Work item: Please write out every entry below exactly, leaving out any pictures.

________________

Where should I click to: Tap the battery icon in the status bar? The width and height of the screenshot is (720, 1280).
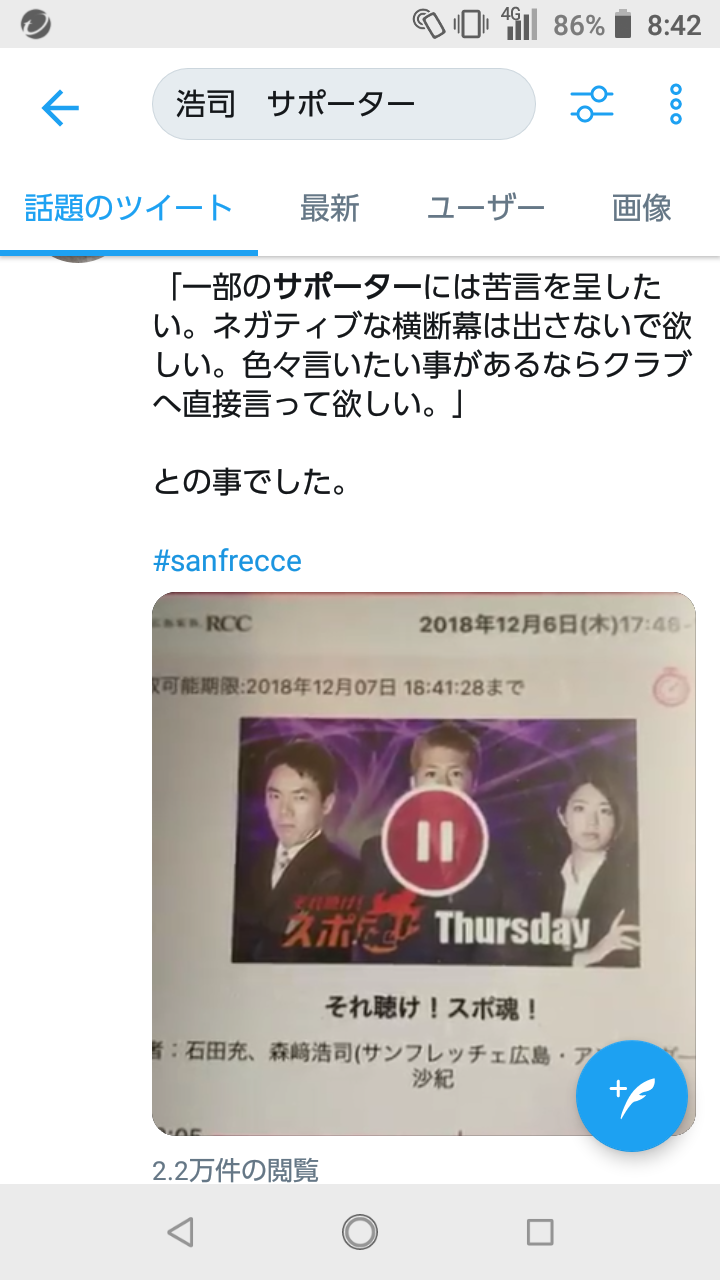coord(623,24)
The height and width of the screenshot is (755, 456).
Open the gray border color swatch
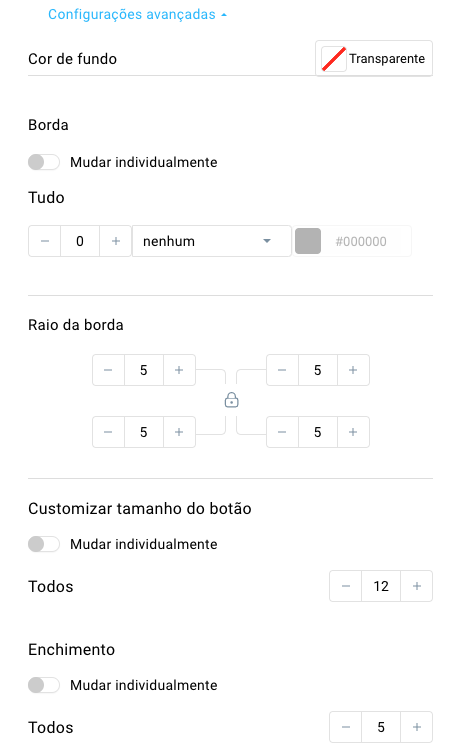tap(308, 241)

________________

Response to this exercise:
Where should I click to: Tap the battery icon in the status bar? The width and height of the screenshot is (720, 1280).
coord(623,24)
The height and width of the screenshot is (755, 456).
Open the gray border color swatch
tap(308, 241)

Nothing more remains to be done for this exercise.